Task objective – With no words added or dropped, transcribe the listing that follows.

Excerpted data –
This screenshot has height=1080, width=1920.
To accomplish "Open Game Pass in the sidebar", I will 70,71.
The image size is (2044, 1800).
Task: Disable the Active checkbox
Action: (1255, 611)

Response box –
This screenshot has height=1080, width=1920.
To accomplish "Open Game Pass in the sidebar", I will 70,71.
The image size is (2044, 1800).
Task: Disable the Active checkbox
Action: (1255, 611)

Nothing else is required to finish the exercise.